Items from a data source:
.....
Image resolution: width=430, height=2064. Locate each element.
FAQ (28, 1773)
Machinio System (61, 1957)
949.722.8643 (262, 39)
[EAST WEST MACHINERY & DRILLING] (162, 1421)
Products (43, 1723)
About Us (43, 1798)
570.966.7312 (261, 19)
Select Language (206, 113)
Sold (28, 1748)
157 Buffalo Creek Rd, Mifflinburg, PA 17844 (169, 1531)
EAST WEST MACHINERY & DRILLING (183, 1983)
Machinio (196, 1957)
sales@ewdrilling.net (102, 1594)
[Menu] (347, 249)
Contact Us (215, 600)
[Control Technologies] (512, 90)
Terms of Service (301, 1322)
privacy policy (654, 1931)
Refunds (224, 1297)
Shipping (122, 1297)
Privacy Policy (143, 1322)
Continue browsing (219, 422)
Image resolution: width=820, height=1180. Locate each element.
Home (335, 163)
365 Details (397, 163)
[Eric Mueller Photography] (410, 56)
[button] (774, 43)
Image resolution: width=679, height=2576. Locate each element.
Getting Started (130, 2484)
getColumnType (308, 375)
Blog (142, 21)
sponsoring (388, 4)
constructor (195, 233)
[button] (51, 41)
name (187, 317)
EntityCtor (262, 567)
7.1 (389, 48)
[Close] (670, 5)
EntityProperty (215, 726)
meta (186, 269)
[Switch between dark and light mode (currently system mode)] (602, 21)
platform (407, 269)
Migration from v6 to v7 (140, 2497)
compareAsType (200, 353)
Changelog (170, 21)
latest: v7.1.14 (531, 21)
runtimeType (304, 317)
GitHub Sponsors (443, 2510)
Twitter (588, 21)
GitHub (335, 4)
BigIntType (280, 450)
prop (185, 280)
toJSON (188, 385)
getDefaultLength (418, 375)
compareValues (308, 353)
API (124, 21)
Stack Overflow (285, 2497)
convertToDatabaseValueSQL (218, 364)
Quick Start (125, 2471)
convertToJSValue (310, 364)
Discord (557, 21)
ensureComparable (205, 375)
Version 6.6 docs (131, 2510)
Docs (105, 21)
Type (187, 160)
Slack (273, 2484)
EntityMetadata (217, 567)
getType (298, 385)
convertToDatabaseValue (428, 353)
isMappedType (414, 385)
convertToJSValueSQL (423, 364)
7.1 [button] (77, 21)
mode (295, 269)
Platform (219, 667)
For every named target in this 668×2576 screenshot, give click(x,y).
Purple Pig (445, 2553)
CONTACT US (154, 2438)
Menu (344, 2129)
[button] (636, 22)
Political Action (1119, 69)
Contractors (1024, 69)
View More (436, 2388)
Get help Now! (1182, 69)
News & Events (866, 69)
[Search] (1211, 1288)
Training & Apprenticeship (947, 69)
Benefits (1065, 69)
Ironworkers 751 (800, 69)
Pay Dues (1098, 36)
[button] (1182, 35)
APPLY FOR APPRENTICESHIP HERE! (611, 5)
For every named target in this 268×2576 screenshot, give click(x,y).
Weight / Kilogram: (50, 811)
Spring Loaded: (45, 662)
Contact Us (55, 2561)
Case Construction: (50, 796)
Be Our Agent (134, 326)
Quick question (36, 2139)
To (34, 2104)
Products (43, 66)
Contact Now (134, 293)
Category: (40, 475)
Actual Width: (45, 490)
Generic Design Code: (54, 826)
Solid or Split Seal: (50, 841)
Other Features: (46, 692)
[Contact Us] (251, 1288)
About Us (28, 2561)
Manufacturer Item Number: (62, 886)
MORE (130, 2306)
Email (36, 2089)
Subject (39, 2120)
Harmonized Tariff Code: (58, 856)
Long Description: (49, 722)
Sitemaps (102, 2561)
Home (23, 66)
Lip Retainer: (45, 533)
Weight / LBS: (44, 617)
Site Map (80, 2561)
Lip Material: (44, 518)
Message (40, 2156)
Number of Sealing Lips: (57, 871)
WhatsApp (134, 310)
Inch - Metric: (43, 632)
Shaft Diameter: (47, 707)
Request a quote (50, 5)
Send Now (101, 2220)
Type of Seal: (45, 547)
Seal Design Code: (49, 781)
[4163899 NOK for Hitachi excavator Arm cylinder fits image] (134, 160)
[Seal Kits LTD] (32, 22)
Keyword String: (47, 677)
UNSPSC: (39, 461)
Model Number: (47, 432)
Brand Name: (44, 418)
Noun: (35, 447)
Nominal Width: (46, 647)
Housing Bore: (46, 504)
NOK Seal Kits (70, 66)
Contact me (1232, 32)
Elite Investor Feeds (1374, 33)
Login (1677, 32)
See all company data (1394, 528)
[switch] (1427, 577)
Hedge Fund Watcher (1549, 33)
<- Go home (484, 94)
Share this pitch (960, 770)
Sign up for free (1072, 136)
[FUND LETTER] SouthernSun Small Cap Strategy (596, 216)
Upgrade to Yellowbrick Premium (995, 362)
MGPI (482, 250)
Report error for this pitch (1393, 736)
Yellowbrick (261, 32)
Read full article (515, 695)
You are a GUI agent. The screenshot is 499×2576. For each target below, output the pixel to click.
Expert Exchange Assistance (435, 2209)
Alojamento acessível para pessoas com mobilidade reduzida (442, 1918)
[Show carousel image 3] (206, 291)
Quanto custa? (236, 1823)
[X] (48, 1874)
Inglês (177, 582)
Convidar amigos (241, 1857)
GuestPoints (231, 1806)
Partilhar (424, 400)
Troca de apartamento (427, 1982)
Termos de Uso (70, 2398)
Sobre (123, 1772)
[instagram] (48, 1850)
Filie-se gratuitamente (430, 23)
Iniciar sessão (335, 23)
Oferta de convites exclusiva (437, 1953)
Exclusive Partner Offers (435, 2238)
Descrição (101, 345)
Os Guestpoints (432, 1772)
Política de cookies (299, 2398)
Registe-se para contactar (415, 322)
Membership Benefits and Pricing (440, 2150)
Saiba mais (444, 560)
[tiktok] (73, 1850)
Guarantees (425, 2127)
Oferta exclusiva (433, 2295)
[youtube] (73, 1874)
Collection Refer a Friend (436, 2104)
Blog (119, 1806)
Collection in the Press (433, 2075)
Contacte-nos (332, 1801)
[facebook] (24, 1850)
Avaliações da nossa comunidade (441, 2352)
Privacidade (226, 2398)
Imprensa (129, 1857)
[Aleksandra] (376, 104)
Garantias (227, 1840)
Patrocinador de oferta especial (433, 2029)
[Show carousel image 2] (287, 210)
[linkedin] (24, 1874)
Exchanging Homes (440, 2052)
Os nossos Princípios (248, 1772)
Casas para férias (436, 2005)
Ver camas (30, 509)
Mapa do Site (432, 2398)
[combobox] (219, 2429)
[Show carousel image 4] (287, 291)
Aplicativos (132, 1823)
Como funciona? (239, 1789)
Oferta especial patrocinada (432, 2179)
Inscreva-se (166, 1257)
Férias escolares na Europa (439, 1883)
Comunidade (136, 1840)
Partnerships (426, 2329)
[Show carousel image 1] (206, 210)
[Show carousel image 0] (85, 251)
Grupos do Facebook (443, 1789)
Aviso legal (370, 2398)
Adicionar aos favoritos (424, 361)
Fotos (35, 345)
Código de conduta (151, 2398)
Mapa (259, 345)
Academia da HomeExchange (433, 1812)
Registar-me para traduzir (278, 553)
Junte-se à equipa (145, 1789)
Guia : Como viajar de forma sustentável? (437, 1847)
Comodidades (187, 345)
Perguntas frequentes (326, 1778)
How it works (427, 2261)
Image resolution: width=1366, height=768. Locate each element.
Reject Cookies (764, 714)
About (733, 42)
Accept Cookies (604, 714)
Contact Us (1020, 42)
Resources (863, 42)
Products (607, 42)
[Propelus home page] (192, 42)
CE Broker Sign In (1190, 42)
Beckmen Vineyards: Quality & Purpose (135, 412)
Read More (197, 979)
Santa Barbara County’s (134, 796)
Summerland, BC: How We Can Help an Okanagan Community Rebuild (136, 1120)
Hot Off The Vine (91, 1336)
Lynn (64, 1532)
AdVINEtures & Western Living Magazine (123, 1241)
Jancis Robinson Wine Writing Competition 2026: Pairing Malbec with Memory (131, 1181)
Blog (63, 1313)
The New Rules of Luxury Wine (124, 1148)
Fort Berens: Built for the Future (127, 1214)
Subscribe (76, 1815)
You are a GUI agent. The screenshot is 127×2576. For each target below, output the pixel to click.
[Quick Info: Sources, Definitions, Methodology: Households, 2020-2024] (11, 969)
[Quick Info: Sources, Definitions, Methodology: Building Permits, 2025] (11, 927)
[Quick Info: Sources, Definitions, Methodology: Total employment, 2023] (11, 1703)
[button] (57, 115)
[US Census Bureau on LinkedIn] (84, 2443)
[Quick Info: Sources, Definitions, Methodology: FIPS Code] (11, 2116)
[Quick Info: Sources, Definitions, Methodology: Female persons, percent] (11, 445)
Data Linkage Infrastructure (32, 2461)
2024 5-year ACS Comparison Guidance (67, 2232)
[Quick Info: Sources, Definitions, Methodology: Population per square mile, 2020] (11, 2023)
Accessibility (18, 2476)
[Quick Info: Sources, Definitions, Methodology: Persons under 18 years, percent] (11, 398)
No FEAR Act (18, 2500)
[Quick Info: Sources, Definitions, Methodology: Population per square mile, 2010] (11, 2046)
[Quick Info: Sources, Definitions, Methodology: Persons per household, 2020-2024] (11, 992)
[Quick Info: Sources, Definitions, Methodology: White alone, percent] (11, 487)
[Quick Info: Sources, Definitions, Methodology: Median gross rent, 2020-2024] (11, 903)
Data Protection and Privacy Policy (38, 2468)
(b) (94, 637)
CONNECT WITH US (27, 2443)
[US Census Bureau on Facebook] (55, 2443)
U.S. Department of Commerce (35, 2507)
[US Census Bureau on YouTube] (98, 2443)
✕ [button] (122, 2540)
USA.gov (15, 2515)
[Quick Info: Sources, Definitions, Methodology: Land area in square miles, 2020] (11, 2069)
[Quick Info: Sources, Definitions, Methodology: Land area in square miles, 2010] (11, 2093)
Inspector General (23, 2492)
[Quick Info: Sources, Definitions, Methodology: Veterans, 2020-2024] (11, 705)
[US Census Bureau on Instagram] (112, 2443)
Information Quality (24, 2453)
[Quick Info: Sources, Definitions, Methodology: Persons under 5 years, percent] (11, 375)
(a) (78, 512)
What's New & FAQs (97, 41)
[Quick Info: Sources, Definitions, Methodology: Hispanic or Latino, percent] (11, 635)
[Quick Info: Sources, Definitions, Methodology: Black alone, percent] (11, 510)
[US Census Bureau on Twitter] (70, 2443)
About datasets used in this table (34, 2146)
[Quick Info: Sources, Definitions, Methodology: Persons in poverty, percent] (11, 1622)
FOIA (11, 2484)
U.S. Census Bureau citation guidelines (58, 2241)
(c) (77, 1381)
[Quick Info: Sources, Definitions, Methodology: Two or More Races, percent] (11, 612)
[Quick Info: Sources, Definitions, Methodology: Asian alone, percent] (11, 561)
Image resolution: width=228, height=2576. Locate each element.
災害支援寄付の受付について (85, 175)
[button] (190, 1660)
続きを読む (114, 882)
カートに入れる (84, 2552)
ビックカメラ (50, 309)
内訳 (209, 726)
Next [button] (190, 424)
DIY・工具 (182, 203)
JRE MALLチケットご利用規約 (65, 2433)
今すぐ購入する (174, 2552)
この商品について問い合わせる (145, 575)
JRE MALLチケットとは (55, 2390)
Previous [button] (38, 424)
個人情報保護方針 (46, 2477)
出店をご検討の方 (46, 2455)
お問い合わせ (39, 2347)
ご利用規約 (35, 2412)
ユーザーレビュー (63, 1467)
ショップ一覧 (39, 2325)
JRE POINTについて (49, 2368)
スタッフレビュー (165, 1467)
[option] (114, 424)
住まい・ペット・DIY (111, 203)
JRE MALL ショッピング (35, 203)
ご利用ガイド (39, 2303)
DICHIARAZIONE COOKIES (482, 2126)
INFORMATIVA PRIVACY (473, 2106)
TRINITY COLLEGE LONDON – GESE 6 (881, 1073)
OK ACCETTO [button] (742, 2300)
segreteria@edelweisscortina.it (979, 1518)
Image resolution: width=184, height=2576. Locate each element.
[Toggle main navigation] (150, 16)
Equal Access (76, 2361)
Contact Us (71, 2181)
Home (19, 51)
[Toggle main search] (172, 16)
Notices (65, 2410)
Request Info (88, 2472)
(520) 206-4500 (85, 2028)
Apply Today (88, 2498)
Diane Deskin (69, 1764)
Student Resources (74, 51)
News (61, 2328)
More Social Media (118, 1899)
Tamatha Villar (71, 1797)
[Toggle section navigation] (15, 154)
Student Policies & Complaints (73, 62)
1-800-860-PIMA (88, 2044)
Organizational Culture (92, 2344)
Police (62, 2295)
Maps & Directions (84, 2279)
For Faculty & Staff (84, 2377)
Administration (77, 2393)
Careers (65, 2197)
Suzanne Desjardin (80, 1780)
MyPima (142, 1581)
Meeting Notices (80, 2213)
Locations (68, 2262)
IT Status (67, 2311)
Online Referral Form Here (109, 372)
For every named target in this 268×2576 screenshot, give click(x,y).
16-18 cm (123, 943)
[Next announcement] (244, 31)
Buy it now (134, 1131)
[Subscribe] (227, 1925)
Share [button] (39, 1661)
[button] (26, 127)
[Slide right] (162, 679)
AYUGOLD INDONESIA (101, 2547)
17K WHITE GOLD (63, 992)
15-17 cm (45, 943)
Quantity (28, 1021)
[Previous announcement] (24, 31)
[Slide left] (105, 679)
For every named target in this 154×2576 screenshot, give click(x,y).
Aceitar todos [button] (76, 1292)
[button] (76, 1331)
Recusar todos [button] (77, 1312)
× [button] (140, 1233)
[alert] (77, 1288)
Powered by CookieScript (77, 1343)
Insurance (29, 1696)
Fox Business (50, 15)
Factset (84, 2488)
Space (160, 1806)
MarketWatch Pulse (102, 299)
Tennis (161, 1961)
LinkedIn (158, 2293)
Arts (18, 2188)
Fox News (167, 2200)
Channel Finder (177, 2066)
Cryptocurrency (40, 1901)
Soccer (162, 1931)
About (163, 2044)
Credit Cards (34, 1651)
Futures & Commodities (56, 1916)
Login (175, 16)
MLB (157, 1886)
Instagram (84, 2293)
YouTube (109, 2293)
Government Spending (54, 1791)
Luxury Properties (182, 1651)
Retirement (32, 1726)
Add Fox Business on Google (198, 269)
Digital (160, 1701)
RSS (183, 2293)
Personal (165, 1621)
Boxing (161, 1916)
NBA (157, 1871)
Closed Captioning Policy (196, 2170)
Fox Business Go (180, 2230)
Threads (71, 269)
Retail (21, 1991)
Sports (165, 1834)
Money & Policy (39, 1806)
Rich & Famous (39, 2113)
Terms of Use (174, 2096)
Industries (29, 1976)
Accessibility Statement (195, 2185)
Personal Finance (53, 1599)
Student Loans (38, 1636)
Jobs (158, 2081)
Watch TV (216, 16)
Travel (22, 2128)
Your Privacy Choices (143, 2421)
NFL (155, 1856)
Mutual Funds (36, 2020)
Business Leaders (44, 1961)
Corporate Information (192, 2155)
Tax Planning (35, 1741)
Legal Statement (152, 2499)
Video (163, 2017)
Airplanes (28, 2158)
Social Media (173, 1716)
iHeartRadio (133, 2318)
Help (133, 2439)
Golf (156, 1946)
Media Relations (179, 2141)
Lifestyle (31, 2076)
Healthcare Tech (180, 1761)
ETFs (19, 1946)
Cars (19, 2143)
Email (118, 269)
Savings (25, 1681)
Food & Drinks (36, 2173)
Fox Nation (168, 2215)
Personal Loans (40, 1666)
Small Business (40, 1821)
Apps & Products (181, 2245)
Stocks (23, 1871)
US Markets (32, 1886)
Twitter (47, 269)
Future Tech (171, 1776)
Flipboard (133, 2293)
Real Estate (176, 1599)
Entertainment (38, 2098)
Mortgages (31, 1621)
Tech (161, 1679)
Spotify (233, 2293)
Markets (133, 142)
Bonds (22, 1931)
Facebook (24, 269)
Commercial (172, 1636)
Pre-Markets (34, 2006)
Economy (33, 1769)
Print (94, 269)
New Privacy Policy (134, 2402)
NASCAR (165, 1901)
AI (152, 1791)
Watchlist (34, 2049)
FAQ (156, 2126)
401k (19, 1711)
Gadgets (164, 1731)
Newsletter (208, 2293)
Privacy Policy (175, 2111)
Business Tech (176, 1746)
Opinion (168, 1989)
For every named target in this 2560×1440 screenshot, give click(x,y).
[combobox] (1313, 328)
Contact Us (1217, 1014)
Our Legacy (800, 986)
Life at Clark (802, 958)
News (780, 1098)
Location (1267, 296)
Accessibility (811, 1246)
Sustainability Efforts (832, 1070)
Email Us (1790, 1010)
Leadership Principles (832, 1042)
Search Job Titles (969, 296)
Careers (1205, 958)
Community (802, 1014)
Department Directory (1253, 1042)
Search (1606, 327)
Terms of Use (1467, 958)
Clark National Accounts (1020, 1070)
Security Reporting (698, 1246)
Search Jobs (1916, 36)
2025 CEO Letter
.....
### [WHAT YOU SHOULD DO]
Find "Business Leaders (44, 1961)" in the records. Copy its line and every line after it, exactly, through the last one.

### [REPLY]
Business Leaders (44, 1961)
Corporate Information (192, 2155)
Tax Planning (35, 1741)
Legal Statement (152, 2499)
Video (163, 2017)
Airplanes (28, 2158)
Social Media (173, 1716)
iHeartRadio (133, 2318)
Help (133, 2439)
Golf (156, 1946)
Media Relations (179, 2141)
Lifestyle (31, 2076)
Healthcare Tech (180, 1761)
ETFs (19, 1946)
Cars (19, 2143)
Email (118, 269)
Savings (25, 1681)
Food & Drinks (36, 2173)
Fox Nation (168, 2215)
Personal Loans (40, 1666)
Small Business (40, 1821)
Apps & Products (181, 2245)
Stocks (23, 1871)
US Markets (32, 1886)
Twitter (47, 269)
Future Tech (171, 1776)
Flipboard (133, 2293)
Real Estate (176, 1599)
Entertainment (38, 2098)
Mortgages (31, 1621)
Tech (161, 1679)
Spotify (233, 2293)
Markets (133, 142)
Bonds (22, 1931)
Facebook (24, 269)
Commercial (172, 1636)
Pre-Markets (34, 2006)
Economy (33, 1769)
Print (94, 269)
New Privacy Policy (134, 2402)
NASCAR (165, 1901)
AI (152, 1791)
Watchlist (34, 2049)
FAQ (156, 2126)
401k (19, 1711)
Gadgets (164, 1731)
Newsletter (208, 2293)
Privacy Policy (175, 2111)
Business Tech (176, 1746)
Opinion (168, 1989)
For every named target in this 2560×1440 screenshot, give click(x,y).
[combobox] (1313, 328)
Contact Us (1217, 1014)
Our Legacy (800, 986)
Life at Clark (802, 958)
News (780, 1098)
Location (1267, 296)
Accessibility (811, 1246)
Sustainability Efforts (832, 1070)
Email Us (1790, 1010)
Leadership Principles (832, 1042)
Search Job Titles (969, 296)
Careers (1205, 958)
Community (802, 1014)
Department Directory (1253, 1042)
Search (1606, 327)
Terms of Use (1467, 958)
Clark National Accounts (1020, 1070)
Security Reporting (698, 1246)
Search Jobs (1916, 36)
2025 CEO Letter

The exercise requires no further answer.